Ayın başında 5,74 olan dolar kuru 5,95 civarına kadar çıktı. ABD – Türkiye arasındaki ilişkilerin gerilmesine ve Merkez Bankası’nın (Başkanı değiştikten sonra) devam ettiği faiz indirimine bağlanan bu yükseliş elbette ki ekonomiye iyi şekilde etki etmeyecektir. Merkez Bankası’nın başka herhangi bir para politikası aracını kullanmayıp faizleri düşürmeye devam etmesi durumunda döviz kuru daha da yükselecek gibi duruyor.
Kısa vadede yüksek enflasyon ve uzun vadede ithalatın azalması sonucunda ithalata dayalı sektörlerde yatırımın ve üretimin azalması yükselen döviz kurunun olası bir sonucu olarak önümüzde duruyor. Bu da elbette daha çok enflasyonu ve daha fazla ekonomik sıkıntıyı beraberinde getirecektir.
***
İLK NEDEN…
Ekonomi yazarı Mahfi Eğilmez, enflasyon, faiz ve döviz kuru ilişkilerini açıkladığı yazısında (29 Temmuz 2019) bu üç değişkenin ilişkilerini “zincirleme neden-sonuç ilişkileri” olarak açıklıyor. Bu tarz ilişkiler için de çözümün “ilk nedeni” bulup ortadan kaldırmak olduğunu söylüyor. Tetikleyici “ilk nedeni” ortadan kaldırmadan kriz ile mücadele etmeye çalışmak, bataklığı kurutmadan, hastalık ve sinekler ile mücadele etmeye benziyor.
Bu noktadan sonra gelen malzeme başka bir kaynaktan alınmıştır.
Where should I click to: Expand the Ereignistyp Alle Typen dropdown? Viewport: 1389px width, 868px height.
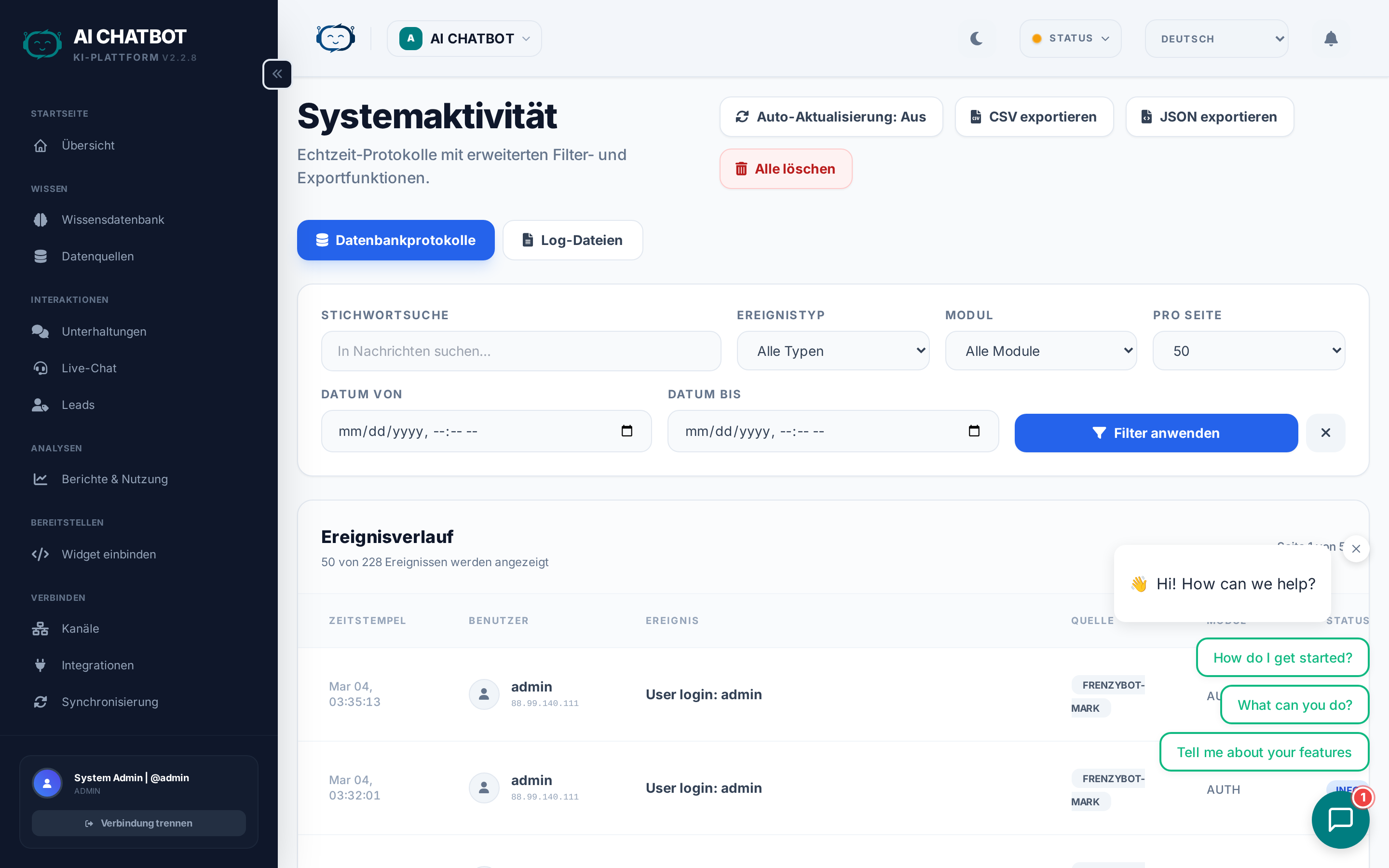833,351
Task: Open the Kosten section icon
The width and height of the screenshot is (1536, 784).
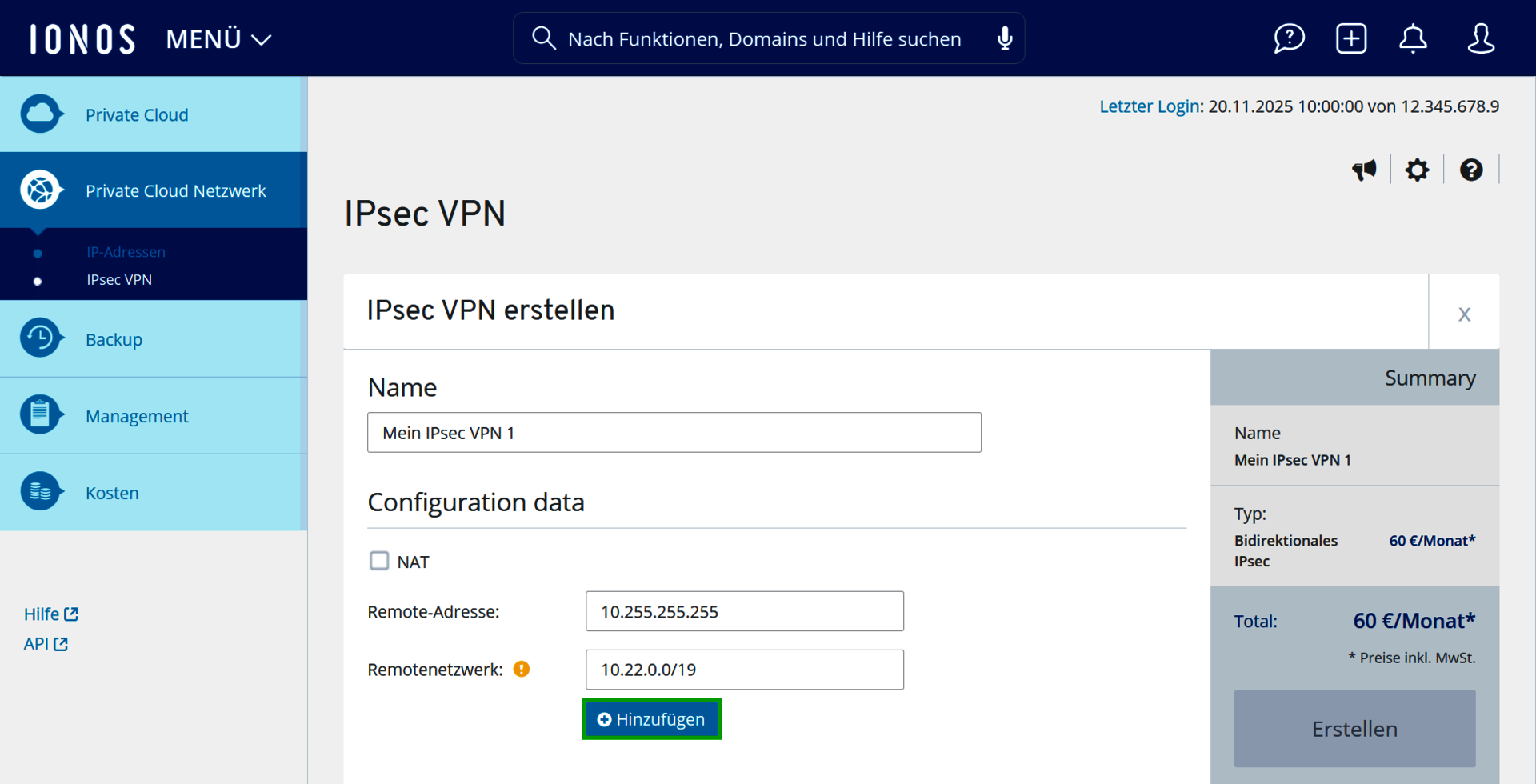Action: [42, 492]
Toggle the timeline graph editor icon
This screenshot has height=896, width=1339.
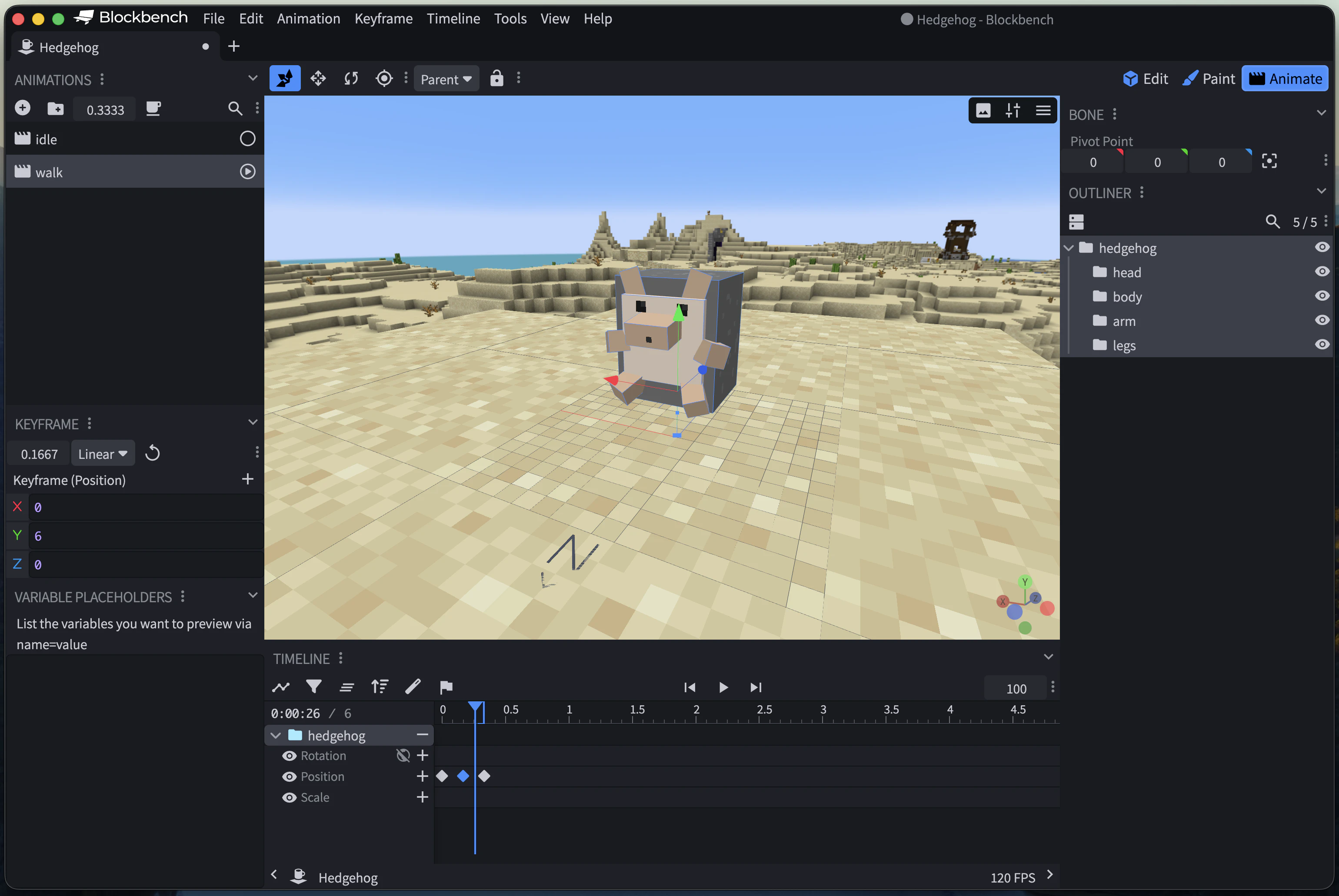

Türkiye’de geçtiğimiz dönemde yaşadığımız yüksek enflasyonun “ilk nedeni” başta döviz kurundaki yükseliş olarak görünse de aslında döviz kurunun yükselişini de tetikleyen bir başka “ilk neden” var. Geçtiğimiz dönemde Türkiye’de döviz kurunun sert şekilde yükseldiği 3 tarih var. Birisi Kasım 2016’da yaşanan yüzde 11 oranında bir yükseliş, ikincisi Mayıs 2018’de yaşanan yüzde 11,40 oranında bir yükseliş, üçüncüsü ve en şiddetlisi de Ağustos 2018’de yaşanan yüzde 33 oranındaki yükseliş. Bu yükselişler ile dolar yüzde 90,22 oranında artmış. TL dolar karşısında değer kaybetmiş. Bu yükselişler ile mücadele etmek için Merkez Bankası faiz yükseltmiş ama “ilk neden” ortadan kaldırılamadığı için yükselişin önü alınamamış. Son süreçte Merkez Bankası faizleri tekrar düşürdüğü için, enflasyon hâlâ döviz kuru karşısında çok hassas…
Kurun yükseldiği dönemlere baktığımızda döviz kurunu tetikleyen neden olarak “siyasî sebepler” görünüyor. Çünkü ilk artışın yaşandığı dönem olan Kasım 2016, ülkede siyasî baskıların artmasına sebep olan 15 Temmuz darbe girişiminden sonraki dönemdi. Dünya Bankası raporunda bu durum şöyle açıklanmış; “Başarısız darbe girişimi sonrasında, özel yatırımlar ve tüketimde yaşanan yavaşlama sebebiyle, 2016 yılına ilişkin büyüme tahminimizi aşağı yönlü revize ederek yüzde 3,5’ten yüzde 3,1’e düşürüyoruz…”
Sonrasında Moody’s adlı kredi derecelendirme kuruluşunun “Cumhurbaşkanı’nın para politikasına dair yaptığı açıklamalar sonucunda Merkez Bankası’nın bağımsızlığının da sorgulanır hale gelmesi” gerekçesiyle ülkenin kredi notunu düşürmesiyle yatırımcıların gözü korkmuş ve dolar bir yükseliş daha yaşamıştı.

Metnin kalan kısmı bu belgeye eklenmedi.